Set exercise 1:
Answer these questions about the passage on recruitment outsourcing:
(a) What does the passage say recruitment is now called?
(b) How many considerations does it offer for weighing the pros and cons?
(c) Which tool does it name as an over-the-counter tool?
Set exercise 2:
Rewrite the passage on recruitment outsourcing between "The five considerations" and "on and off.", inclusive, replacing "senior-level recruiter" with "experienced recruiter".
Set exercise 3:
Continue the passage on recruitment outsourcing from its last sentence.

━━ Document section ━━

Within recruitment (or talent acquisition, as we now call it) the last decade has been marked by increased specialization. Witness the myriad job titles such as specialized sourcers, executive recruiters, recruitment branding/marketers and researchers, etc. within many large organization’s recruitment functions. As the profession has become more specialized, many recruiters have lost touch with what’s most important to our clients — building relationships, assessing the right talent for the organization, getting talent onboarded, and, once they have joined, getting them to stay!
All of this specialization means that some recruiters focus more on managing their specializations rather than managing relationships. On the flip side, particularly within mid-sized and smaller organizations, the pendulum has unfortunately swung the other way and we see recruiters who try to do it all. That type of behavior defies common sense because no single individual can possibly be a sleuth, technology wiz, salary expert, sourcer, and assessment guru while also building and maintaining relationships with hiring managers and candidates.
However, resisting this temptation to be good at everything is difficult since so because of cost pressures. But when we attempt to drive down costs by doing everything ourselves, the business typically suffers as quality is ultimately impacted. As the saying goes, “you get what you pay for.” It’s up to us in the recruitment profession to remind our CEOs that if getting the best talent possible is a priority, recruitment must be redefined. Redefinition means making informed decisions about what we do well — and not as well — at both the individual and functional level and then delegating or outsourcing the rest. The decision-making process can be challenging but, done right, it can be both cost-effective and also produce much better results.
The five considerations below can help weigh the pros and cons and ultimately help you decide which components of recruiting can be accomplished more cost effectively and better by someone else.
The Relative Costs
Like the weekend home improvement warrior, many believe that building something in house is always cheaper (therefore better) than buying. That can be true if you know what you are doing, but to really understand the relative price tags of in vs. outsourcing, do the math:
- Compare the costs of employing a senior-level recruiter as well as support staff (such as researchers) to using an external service that you can essentially turn on and off.
- Consider the costs of subscribing to/purchasing the research tools that a well-established external firm typically uses. Note that while social media has greatly improved the ease/speed of all searches, we often hear HR leaders say things like, “Anybody can source with LinkedIn.” That is not necessarily true. Dozens of sophisticated, hyper-effective, subscription-based tools can uncover passive candidates that over-the-counter tools like LinkedIn are unable to find.
- Finally, look into executive search firms that offer flexible pricing. Many search firms have changed how they price — and are often bundling their services to sell activities such as sourcing and pre-interview screening a la carte.
The Relative Output
Many believe that using in-house resources will produce the same, if not better, results, than buying external expertise. That can be true, depending on the caliber and experience of the home grown team.

━━━
━━ Given information ━━

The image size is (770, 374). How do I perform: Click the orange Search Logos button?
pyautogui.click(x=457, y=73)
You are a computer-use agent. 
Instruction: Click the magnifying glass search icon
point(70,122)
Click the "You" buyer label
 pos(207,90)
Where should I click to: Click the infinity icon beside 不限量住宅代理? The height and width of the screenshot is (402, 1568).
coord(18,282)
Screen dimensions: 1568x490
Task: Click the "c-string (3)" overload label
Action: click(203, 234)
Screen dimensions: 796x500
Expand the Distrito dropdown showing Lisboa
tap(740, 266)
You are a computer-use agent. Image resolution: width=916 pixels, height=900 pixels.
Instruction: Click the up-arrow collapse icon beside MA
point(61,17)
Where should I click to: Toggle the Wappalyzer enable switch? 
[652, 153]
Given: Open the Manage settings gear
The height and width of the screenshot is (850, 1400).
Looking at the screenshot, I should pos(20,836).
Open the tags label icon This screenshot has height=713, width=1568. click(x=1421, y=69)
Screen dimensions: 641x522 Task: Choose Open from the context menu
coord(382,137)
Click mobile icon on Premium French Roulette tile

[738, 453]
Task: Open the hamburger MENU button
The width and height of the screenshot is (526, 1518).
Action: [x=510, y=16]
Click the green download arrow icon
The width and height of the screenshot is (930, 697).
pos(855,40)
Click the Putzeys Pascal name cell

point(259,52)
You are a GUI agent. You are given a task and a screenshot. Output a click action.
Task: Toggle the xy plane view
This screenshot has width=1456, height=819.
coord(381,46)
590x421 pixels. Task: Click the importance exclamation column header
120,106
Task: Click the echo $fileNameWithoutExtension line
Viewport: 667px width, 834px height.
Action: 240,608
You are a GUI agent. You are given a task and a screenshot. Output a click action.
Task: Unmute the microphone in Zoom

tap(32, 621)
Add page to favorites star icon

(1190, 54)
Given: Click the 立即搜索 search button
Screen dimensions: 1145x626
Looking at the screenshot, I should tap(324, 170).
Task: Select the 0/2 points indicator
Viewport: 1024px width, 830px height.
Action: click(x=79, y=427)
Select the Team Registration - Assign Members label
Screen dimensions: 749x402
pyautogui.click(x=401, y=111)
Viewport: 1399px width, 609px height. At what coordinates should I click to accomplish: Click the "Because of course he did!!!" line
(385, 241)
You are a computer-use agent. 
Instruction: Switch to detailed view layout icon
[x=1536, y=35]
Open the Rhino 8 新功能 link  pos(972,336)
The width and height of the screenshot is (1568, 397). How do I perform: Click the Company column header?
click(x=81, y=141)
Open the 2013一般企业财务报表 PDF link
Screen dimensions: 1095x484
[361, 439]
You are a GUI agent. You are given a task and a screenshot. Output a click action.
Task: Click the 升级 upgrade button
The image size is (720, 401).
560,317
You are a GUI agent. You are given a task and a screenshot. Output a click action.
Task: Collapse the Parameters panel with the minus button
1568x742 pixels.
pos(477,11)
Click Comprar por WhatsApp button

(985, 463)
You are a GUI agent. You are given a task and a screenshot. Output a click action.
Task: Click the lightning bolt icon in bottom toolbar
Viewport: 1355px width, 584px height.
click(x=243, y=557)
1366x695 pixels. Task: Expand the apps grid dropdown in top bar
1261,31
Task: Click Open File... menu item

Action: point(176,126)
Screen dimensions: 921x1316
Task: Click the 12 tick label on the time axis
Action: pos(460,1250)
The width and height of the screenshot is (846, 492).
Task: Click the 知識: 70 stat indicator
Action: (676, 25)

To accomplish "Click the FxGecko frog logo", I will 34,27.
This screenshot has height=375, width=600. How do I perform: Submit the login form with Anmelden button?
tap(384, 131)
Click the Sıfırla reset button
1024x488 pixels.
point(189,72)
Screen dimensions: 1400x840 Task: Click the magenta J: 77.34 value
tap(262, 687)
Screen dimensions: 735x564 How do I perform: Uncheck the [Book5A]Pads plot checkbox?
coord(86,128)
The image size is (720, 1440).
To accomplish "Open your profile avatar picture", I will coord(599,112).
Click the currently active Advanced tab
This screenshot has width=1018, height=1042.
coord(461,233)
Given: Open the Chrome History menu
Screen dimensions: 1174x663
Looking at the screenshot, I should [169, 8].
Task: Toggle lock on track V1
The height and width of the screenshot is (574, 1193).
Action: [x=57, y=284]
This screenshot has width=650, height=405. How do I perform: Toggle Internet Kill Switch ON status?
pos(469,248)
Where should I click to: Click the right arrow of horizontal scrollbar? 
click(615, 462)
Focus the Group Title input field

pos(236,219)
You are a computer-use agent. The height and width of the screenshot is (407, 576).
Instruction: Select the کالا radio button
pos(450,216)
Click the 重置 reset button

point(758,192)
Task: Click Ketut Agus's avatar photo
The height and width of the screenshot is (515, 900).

━━━

Expected output 1:
(a) Talent acquisition
(b) Five
(c) LinkedIn

Expected output 2:
The five considerations below can help weigh the pros and cons and ultimately help you decide which components of recruiting can be accomplished more cost effectively and better by someone else.
The Relative Costs
Like the weekend home improvement warrior, many believe that building something in house is always cheaper (therefore better) than buying. That can be true if you know what you are doing, but to really understand the relative price tags of in vs. outsourcing, do the math:
- Compare the costs of employing a experienced recruiter as well as support staff (such as researchers) to using an external service that you can essentially turn on and off.

Expected output 3:
However, in my experience on both the corporate and consulting side, external firms generally have more resources at their fingertips, including years of expertise specific to the type of talent you require, databases and social media expertise, and real-time insights into the market. In essence, by using a firm instead of an individual, you are buying the brainpower of a team.
The other consideration is leverage. By buying externally from a team, you will typically have more resources at your disposal. And more resources devoted to a single search usually means quicker results. I’ve found that the typical “requisition load” for internal executive recruiters might be 12-15 searches at a time. On the other hand, you would be hard pressed to find an external recruiter working on more than 6-8 at a time. The less time that’s spent on each search, the slower the results. When you compute the revenue your organization loses each day that an executive position remains unfilled, “cheaper” suddenly becomes a whole lot more expensive!
The Ease/speed of External Recruiters and Their Focus
Motivations guide behaviors. Not always, but often, external search firms produce results faster because the hiring organization is the client. External recruiters are not on payroll or being paid by the hour. It’s in their best interest to place and identify candidates quickly and move on to the next project.
The Cultural Component
Much is made of cultural fit in recruitment. It’s certainly logical that an in-house employee conducting recruiting is more likely to really understand the internal culture and therefore find a suitable candidate with the best cultural fit. You can also argue that an in-house recruiter is more likely to make a better impression upon a potential candidate than an outside “hired gun,” especially given the high-touch, high-value nature of recruiting top executive talent.
On the flip side, all other things being equal, this should not be an argument against hiring an external firm. Most experienced and reputable search firms seek to learn the pulse of the organizations they serve. During the intake process, their primary objectives should include getting to know your culture. If the external recruiters you are working with don’t ask those questions, look elsewhere.
The Strategic Component
In my experience, building — as opposed to buying — works best in two, frequently overlapping, scenarios intimately tied to the overall recruitment strategy of the organization: (1) when an organization needs to be really proficient at recruiting for the same type of position repeatedly, and/or (2) when an organization is growing so fast that it needs to hire all the people it can to fill certain critical senior roles.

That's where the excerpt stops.